Records for this exercise =>
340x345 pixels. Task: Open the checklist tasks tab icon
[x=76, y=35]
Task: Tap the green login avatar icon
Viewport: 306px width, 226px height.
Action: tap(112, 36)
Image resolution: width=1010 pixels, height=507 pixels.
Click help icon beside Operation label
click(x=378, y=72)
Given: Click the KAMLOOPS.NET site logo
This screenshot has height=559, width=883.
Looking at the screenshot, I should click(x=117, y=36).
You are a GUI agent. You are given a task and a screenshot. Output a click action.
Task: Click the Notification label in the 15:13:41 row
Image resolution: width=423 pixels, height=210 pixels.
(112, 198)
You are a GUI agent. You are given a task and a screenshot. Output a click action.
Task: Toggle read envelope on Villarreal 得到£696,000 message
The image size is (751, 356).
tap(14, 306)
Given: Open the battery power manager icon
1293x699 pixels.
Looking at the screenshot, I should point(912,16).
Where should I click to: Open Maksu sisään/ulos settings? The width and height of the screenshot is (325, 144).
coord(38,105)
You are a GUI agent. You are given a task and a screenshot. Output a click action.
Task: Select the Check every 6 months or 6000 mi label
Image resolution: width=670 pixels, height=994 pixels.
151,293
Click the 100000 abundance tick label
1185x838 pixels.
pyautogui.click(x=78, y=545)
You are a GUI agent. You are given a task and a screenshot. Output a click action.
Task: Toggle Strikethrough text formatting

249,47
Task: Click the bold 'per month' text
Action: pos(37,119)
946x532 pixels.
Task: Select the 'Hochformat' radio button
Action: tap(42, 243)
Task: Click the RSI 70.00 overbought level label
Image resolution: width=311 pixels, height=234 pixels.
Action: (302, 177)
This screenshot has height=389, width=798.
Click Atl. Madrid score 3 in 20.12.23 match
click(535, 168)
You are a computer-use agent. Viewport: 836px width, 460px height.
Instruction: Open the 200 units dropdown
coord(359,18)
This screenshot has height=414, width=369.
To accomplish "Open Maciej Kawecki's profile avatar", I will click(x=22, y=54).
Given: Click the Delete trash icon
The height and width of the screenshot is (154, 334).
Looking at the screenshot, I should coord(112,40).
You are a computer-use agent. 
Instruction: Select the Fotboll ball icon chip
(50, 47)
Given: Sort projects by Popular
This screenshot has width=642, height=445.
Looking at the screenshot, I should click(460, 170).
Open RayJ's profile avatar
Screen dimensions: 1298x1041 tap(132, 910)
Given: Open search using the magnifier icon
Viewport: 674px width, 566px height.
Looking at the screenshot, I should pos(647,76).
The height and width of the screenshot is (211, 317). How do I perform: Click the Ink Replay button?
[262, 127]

Activity => Output all of the material exactly as written.

Result =>
340x345 pixels. Task: Open the checklist tasks tab icon
[x=76, y=35]
Task: Tap the green login avatar icon
Viewport: 306px width, 226px height.
Action: tap(112, 36)
Image resolution: width=1010 pixels, height=507 pixels.
Click help icon beside Operation label
click(x=378, y=72)
Given: Click the KAMLOOPS.NET site logo
This screenshot has height=559, width=883.
Looking at the screenshot, I should click(x=117, y=36).
You are a GUI agent. You are given a task and a screenshot. Output a click action.
Task: Click the Notification label in the 15:13:41 row
Image resolution: width=423 pixels, height=210 pixels.
(112, 198)
You are a GUI agent. You are given a task and a screenshot. Output a click action.
Task: Toggle read envelope on Villarreal 得到£696,000 message
The image size is (751, 356).
tap(14, 306)
Given: Open the battery power manager icon
1293x699 pixels.
Looking at the screenshot, I should point(912,16).
Where should I click to: Open Maksu sisään/ulos settings? The width and height of the screenshot is (325, 144).
coord(38,105)
You are a GUI agent. You are given a task and a screenshot. Output a click action.
Task: Select the Check every 6 months or 6000 mi label
Image resolution: width=670 pixels, height=994 pixels.
151,293
Click the 100000 abundance tick label
1185x838 pixels.
pyautogui.click(x=78, y=545)
You are a GUI agent. You are given a task and a screenshot. Output a click action.
Task: Toggle Strikethrough text formatting

249,47
Task: Click the bold 'per month' text
Action: pos(37,119)
946x532 pixels.
Task: Select the 'Hochformat' radio button
Action: tap(42, 243)
Task: Click the RSI 70.00 overbought level label
Image resolution: width=311 pixels, height=234 pixels.
Action: (302, 177)
This screenshot has height=389, width=798.
Click Atl. Madrid score 3 in 20.12.23 match
click(535, 168)
You are a computer-use agent. Viewport: 836px width, 460px height.
Instruction: Open the 200 units dropdown
coord(359,18)
This screenshot has height=414, width=369.
To accomplish "Open Maciej Kawecki's profile avatar", I will click(x=22, y=54).
Given: Click the Delete trash icon
The height and width of the screenshot is (154, 334).
Looking at the screenshot, I should coord(112,40).
You are a computer-use agent. 
Instruction: Select the Fotboll ball icon chip
(50, 47)
Given: Sort projects by Popular
This screenshot has width=642, height=445.
Looking at the screenshot, I should click(460, 170).
Open RayJ's profile avatar
Screen dimensions: 1298x1041 tap(132, 910)
Given: Open search using the magnifier icon
Viewport: 674px width, 566px height.
Looking at the screenshot, I should pos(647,76).
The height and width of the screenshot is (211, 317). How do I perform: Click the Ink Replay button?
[262, 127]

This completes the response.